◆ Exercise objective: Find the line with "Playgama launches Wrap" in the entries below, then reproduce it and every line after it down to and including the line with "マツダのひと (803, 897)", exactly.
===
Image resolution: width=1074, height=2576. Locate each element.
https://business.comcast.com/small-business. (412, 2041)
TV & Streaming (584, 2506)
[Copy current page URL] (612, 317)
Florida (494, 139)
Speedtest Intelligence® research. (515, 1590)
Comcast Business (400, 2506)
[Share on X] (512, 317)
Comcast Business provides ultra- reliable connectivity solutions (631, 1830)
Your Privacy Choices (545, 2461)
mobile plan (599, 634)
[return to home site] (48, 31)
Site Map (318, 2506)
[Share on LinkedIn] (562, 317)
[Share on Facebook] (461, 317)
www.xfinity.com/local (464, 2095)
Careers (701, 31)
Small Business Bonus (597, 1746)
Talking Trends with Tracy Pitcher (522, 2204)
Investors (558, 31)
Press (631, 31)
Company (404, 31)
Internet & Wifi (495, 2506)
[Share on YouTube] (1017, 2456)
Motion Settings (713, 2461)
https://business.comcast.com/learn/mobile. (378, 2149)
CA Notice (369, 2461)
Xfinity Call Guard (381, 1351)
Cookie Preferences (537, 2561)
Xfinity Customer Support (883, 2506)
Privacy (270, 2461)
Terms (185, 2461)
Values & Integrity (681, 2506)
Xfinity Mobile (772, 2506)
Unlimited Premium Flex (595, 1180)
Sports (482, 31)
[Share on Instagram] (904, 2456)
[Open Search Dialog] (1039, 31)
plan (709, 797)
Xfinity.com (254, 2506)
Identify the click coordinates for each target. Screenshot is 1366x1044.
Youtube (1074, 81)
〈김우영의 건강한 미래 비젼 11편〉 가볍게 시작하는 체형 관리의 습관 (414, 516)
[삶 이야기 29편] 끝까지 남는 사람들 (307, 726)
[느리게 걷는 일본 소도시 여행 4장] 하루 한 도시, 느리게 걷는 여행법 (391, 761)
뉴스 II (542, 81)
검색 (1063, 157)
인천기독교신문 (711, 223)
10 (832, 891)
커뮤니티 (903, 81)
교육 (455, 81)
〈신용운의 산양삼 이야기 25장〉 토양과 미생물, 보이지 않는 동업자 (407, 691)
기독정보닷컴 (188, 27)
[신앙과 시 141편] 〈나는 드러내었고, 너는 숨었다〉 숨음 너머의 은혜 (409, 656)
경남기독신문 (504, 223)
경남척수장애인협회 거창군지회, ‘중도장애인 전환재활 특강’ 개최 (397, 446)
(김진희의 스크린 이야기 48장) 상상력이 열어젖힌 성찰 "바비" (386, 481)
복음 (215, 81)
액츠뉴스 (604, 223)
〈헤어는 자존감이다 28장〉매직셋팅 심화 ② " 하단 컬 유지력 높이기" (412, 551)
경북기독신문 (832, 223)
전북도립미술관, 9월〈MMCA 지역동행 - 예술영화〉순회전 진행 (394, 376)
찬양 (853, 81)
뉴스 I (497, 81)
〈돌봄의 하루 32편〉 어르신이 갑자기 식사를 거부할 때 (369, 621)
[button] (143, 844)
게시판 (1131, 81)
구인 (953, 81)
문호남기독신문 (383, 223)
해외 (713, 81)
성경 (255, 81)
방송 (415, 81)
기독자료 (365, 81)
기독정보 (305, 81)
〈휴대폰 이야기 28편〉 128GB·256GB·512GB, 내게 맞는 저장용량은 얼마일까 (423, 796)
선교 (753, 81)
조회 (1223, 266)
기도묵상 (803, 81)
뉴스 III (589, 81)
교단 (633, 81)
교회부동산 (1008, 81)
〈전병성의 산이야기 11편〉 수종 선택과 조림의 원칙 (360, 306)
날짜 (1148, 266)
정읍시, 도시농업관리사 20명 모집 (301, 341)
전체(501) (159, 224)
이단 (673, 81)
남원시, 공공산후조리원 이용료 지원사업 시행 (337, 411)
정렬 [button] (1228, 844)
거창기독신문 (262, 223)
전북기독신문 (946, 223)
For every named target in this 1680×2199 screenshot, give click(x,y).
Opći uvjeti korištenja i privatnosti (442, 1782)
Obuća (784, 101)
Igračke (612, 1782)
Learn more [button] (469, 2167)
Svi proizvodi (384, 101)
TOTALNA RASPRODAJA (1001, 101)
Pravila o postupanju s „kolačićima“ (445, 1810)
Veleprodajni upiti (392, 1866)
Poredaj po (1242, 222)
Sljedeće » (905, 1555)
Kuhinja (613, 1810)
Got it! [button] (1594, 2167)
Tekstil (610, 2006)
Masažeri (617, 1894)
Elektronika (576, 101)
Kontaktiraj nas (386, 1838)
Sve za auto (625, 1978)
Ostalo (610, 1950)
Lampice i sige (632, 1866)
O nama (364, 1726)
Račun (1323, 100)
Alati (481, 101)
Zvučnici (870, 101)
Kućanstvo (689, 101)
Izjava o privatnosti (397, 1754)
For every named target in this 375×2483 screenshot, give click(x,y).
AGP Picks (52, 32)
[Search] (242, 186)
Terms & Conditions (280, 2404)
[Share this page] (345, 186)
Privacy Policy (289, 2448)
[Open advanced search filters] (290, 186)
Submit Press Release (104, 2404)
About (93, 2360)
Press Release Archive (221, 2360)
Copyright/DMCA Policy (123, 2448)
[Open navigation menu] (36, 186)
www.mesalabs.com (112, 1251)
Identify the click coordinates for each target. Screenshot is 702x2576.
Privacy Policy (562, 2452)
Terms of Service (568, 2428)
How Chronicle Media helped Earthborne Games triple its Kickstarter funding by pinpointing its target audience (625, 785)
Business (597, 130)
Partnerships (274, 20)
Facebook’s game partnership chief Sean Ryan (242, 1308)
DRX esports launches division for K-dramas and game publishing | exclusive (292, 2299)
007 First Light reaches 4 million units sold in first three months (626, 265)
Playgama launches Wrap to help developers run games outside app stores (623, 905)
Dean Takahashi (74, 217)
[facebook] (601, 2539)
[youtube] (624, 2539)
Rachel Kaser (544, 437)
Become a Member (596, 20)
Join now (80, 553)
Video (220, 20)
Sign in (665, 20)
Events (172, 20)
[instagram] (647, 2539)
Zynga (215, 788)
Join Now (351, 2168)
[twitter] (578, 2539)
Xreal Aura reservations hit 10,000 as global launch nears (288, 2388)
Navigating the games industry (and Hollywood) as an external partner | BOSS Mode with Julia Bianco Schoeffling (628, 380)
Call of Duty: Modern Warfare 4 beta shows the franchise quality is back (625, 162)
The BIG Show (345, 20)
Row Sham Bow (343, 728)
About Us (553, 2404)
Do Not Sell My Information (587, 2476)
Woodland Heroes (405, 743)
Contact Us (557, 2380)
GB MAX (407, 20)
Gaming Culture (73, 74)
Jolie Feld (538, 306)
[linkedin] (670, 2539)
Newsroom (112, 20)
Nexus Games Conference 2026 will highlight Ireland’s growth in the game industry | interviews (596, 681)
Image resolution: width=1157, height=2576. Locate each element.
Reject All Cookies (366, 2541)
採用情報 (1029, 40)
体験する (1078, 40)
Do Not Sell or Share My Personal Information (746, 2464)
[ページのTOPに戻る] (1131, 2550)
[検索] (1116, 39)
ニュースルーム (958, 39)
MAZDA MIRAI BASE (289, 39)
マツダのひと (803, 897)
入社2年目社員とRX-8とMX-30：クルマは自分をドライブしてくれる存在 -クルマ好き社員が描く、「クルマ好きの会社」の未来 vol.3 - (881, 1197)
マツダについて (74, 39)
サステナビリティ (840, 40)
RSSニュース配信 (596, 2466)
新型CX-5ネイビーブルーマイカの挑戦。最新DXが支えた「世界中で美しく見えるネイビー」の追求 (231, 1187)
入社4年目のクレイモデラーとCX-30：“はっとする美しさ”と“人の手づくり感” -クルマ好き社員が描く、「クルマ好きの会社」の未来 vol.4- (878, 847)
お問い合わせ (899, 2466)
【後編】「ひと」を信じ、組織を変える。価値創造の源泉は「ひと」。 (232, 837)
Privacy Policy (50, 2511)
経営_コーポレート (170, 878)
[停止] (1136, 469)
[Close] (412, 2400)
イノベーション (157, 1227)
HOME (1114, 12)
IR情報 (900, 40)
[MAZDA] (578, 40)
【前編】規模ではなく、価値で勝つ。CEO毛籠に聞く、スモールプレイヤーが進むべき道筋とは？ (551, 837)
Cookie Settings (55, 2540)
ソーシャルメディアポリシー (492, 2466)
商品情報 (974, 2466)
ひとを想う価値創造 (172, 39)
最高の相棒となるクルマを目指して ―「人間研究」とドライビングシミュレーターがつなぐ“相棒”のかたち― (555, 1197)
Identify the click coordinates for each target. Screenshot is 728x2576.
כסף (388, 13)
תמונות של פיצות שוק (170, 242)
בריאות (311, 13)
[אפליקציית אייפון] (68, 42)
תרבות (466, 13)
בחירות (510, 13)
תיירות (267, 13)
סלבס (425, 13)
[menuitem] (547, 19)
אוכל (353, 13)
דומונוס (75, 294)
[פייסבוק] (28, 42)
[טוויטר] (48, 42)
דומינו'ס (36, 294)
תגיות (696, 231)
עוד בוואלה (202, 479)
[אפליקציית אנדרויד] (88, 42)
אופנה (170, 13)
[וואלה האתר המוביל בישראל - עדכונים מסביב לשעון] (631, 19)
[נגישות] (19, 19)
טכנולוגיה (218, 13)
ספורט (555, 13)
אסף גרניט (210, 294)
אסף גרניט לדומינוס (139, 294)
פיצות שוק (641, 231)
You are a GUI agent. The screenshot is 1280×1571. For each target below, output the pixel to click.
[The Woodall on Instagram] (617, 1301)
===
◆ Exercise result:
Playgama launches Wrap to help developers run games outside app stores (623, 905)
Dean Takahashi (74, 217)
[facebook] (601, 2539)
[youtube] (624, 2539)
Rachel Kaser (544, 437)
Become a Member (596, 20)
Join now (80, 553)
Video (220, 20)
Sign in (665, 20)
Events (172, 20)
[instagram] (647, 2539)
Zynga (215, 788)
Join Now (351, 2168)
[twitter] (578, 2539)
Xreal Aura reservations hit 10,000 as global launch nears (288, 2388)
Navigating the games industry (and Hollywood) as an external partner | BOSS Mode with Julia Bianco Schoeffling (628, 380)
Call of Duty: Modern Warfare 4 beta shows the franchise quality is back (625, 162)
The BIG Show (345, 20)
Row Sham Bow (343, 728)
About Us (553, 2404)
Do Not Sell My Information (587, 2476)
Woodland Heroes (405, 743)
Contact Us (557, 2380)
GB MAX (407, 20)
Gaming Culture (73, 74)
Jolie Feld (538, 306)
[linkedin] (670, 2539)
Newsroom (112, 20)
Nexus Games Conference 2026 will highlight Ireland’s growth in the game industry | interviews (596, 681)
Image resolution: width=1157, height=2576. Locate each element.
Reject All Cookies (366, 2541)
採用情報 (1029, 40)
体験する (1078, 40)
Do Not Sell or Share My Personal Information (746, 2464)
[ページのTOPに戻る] (1131, 2550)
[検索] (1116, 39)
ニュースルーム (958, 39)
MAZDA MIRAI BASE (289, 39)
マツダのひと (803, 897)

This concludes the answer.